In recently shared performance testing using SemiAnalysis’ InferenceMAX suite, NVIDIA highlighted how the GB300 NVL72 rack-scale system delivers major gains in both efficiency and throughput compared to the prior Hopper generation. The headline metric NVIDIA is pushing is “tokens per watt,” a practical way to measure how much real inference work a data center can get done for its power budget. With hyperscalers racing to scale capacity, that number increasingly matters as much as raw speed.
According to NVIDIA’s results, GB300 NVL72 can achieve up to 50 times more throughput per megawatt than Hopper in an optimized, real-world deployment configuration. That’s a huge jump in data center economics, where power and cooling limits are often the primary bottlenecks.
A big reason behind these gains is NVIDIA’s expanded NVLink approach in Blackwell Ultra. Instead of smaller NVLink groupings, the GB300 NVL72 is designed around a 72-GPU NVLink fabric, effectively turning an entire rack into a more unified, high-bandwidth compute pool. NVIDIA cites 130 TB/s of connectivity across that NVLink fabric. By comparison, Hopper-based designs were far more limited in how many chips could be connected tightly via NVLink, which can restrict scaling once workloads outgrow smaller multi-GPU islands.
NVIDIA also credits the combination of rack architecture co-design and its newer precision approach, including the NVFP4 format, as key factors that help boost throughput while keeping efficiency high. The takeaway is clear: Blackwell Ultra isn’t just “more GPUs,” it’s a platform tuned to move data faster between accelerators while pushing more tokens through the same power envelope.
Cost-per-token is another area where NVIDIA claims a dramatic advantage, particularly for inference-heavy customers such as frontier AI labs and hyperscalers serving massive user demand. In the GB300 NVL72 testing shared by NVIDIA, the company reports up to a 35 times reduction in cost per million tokens compared to Hopper. If that holds up broadly, it translates into substantially lower operating costs for large-scale AI services and more headroom to run complex multi-step agent workflows without expenses ballooning.

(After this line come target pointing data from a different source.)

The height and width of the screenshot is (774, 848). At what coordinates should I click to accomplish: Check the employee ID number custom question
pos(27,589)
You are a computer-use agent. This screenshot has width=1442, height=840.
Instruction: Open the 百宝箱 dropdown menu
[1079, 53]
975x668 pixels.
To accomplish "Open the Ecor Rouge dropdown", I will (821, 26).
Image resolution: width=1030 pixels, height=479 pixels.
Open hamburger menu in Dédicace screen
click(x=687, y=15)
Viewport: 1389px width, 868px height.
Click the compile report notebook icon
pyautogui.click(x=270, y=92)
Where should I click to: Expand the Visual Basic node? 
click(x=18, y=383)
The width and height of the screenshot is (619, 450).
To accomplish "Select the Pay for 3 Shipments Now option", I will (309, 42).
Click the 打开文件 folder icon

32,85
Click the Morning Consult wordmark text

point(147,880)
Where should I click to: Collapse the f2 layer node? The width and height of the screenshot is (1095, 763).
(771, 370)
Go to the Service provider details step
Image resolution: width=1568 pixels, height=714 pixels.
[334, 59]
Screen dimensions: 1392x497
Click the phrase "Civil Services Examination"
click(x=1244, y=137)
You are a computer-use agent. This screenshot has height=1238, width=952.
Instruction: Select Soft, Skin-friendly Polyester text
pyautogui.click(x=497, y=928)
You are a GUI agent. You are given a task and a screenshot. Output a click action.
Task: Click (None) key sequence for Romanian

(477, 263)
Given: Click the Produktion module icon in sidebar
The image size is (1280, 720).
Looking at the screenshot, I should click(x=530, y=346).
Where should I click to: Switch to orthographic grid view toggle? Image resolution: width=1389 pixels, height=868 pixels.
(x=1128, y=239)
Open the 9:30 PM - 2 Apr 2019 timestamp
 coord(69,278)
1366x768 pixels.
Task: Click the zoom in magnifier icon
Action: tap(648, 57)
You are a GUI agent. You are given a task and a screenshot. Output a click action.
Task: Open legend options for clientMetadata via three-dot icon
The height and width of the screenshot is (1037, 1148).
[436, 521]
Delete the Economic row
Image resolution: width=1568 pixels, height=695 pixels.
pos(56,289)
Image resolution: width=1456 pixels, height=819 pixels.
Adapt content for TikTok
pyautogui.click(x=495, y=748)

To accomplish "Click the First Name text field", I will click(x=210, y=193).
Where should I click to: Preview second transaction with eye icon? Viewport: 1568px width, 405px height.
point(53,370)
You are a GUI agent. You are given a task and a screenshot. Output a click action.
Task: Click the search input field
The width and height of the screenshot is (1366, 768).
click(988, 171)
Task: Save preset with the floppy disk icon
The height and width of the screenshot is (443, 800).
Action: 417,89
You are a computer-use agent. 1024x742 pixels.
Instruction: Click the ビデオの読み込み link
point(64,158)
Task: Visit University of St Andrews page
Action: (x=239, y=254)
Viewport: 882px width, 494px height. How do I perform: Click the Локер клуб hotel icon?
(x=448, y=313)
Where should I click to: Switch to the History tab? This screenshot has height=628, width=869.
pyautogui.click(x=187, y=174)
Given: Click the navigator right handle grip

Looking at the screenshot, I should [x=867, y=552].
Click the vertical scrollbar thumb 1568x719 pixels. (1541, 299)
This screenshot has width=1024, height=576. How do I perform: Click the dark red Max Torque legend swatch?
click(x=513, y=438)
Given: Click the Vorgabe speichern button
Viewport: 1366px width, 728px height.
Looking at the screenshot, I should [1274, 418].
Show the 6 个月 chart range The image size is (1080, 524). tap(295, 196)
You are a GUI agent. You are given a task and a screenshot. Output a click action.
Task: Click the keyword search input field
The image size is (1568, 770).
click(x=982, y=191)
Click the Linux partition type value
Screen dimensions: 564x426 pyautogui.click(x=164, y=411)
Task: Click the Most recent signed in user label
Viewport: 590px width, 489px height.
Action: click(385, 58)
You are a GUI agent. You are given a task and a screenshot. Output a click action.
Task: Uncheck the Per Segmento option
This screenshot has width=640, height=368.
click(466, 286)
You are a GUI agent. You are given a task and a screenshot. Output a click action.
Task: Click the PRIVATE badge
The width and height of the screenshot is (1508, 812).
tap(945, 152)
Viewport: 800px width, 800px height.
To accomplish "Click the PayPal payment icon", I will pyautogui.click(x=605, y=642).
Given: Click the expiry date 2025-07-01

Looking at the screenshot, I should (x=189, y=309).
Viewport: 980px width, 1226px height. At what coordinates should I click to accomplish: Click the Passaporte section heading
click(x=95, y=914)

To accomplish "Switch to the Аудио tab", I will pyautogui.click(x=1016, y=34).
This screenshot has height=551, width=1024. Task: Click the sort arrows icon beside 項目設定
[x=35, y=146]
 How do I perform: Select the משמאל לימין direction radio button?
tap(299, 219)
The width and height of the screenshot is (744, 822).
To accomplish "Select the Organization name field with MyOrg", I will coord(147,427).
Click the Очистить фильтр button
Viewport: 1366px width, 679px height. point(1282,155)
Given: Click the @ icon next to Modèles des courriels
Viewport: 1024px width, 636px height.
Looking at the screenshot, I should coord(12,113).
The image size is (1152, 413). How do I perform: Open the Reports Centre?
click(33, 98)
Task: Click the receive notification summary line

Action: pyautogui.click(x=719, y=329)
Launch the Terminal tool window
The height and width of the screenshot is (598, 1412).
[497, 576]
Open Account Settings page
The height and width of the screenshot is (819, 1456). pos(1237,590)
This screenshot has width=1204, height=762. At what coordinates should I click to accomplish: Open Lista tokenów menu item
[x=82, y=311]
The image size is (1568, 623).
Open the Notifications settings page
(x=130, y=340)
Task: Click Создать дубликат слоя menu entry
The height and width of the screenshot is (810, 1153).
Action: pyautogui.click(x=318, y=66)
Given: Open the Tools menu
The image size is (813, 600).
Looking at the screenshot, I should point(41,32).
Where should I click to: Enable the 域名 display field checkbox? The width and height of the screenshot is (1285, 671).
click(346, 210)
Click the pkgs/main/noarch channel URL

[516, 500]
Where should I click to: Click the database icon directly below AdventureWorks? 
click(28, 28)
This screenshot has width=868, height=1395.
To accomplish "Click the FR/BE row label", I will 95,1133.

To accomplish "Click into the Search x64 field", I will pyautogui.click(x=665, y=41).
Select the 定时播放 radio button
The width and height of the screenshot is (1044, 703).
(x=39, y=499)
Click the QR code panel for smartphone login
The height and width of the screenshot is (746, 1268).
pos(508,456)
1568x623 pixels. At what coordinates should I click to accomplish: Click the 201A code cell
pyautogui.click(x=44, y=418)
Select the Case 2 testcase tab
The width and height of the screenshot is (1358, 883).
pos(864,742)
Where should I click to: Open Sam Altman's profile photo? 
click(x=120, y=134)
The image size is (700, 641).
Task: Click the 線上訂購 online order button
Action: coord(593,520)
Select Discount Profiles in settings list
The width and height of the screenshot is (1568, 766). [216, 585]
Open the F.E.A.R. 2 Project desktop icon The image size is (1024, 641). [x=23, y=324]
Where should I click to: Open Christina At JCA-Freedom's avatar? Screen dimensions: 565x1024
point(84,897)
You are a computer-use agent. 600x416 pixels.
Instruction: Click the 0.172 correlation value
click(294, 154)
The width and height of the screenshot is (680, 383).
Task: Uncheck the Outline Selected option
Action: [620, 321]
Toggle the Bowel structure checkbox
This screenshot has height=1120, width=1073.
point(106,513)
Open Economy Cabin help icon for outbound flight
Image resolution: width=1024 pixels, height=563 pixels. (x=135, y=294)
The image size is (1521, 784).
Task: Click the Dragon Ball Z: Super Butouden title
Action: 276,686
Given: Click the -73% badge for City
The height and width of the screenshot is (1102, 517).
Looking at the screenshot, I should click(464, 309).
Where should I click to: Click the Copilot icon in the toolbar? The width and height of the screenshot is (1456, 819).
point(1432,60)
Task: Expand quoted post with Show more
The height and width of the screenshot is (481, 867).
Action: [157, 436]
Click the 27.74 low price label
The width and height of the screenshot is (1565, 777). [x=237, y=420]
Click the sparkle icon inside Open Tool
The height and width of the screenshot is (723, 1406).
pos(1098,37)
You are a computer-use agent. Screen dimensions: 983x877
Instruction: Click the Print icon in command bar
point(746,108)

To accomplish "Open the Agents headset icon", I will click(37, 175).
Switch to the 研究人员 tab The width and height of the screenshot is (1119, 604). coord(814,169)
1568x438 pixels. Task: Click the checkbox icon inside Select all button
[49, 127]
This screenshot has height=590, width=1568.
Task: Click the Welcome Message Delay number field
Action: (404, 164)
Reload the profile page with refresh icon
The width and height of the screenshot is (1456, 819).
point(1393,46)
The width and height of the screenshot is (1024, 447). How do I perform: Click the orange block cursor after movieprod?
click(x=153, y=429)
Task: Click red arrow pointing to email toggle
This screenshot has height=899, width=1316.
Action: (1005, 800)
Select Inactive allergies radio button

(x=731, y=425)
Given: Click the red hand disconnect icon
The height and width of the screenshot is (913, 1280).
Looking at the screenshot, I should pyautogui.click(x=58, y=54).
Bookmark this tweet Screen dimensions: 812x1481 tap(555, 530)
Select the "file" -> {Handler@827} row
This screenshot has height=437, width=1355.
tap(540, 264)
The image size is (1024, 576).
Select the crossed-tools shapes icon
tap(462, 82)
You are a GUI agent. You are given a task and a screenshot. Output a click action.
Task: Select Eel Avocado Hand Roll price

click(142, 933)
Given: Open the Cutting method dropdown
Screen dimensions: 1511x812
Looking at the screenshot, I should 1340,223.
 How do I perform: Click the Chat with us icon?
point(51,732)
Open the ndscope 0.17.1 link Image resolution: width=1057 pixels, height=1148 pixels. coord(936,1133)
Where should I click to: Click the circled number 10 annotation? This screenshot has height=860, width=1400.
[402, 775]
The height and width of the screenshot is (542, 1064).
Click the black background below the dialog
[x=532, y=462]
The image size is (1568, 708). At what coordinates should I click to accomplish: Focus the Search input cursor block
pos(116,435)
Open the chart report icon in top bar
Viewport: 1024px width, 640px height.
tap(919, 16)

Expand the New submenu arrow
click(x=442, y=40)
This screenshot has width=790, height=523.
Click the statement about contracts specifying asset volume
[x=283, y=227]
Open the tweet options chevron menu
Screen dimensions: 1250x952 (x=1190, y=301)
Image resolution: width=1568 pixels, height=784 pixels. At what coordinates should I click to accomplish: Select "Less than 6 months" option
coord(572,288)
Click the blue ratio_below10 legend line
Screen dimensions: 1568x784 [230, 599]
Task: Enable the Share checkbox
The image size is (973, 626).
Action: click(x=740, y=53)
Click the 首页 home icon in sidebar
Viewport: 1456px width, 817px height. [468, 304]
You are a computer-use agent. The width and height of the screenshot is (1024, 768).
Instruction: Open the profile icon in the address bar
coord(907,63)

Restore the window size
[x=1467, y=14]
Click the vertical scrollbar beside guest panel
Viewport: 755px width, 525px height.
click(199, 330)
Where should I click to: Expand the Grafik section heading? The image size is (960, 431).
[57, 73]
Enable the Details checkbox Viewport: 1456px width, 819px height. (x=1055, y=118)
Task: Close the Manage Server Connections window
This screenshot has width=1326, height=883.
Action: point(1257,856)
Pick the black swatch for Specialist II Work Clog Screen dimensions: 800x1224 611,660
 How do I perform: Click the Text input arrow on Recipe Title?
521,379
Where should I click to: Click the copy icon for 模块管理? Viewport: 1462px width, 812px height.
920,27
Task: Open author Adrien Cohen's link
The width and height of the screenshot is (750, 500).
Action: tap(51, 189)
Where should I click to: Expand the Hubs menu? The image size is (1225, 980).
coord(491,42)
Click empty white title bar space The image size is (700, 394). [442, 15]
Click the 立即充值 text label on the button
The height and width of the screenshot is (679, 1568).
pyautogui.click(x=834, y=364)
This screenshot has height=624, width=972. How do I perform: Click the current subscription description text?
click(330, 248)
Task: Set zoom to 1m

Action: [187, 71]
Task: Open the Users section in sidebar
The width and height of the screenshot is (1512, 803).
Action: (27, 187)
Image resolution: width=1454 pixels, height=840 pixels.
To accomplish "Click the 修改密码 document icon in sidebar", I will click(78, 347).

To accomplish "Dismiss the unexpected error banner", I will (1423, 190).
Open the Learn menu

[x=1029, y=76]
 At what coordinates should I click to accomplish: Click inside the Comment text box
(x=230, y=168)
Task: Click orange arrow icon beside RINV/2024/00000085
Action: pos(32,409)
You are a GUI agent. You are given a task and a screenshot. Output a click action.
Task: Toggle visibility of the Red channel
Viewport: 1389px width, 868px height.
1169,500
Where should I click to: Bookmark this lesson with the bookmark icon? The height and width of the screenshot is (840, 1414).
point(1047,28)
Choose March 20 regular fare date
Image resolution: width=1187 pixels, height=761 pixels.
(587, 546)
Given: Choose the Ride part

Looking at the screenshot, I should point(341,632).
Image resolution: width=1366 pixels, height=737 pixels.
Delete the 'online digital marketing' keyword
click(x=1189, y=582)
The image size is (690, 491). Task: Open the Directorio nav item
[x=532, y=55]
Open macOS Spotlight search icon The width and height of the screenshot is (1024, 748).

Because agentic AI often requires long context to maintain state—such as keeping track of large codebases, tool outputs, or extended conversations—NVIDIA also compared Blackwell Ultra against the earlier Blackwell generation for long-context workloads. In that GB200 vs. GB300 NVL72 comparison, NVIDIA points to up to 1.5 times lower cost per token and up to 2 times faster attention processing. Attention performance is crucial in long-context inference, where latency and compute requirements can rise quickly as context windows grow.
These results arrive while Blackwell Ultra systems are still rolling into hyperscaler environments, making this some of the earliest benchmark data we’ve seen for GB300 NVL72. Even so, the numbers reinforce the direction the industry is moving: rack-scale interconnect, higher memory bandwidth, better efficiency metrics like tokens per watt, and specialized optimization for long-context inference.
With NVIDIA already teasing what comes after Blackwell, the broader message is that the infrastructure race is increasingly defined by who can deliver the best real-world inference economics at scale—especially for agentic AI, where low-latency responses and long-context reasoning are no longer optional features, but baseline requirements.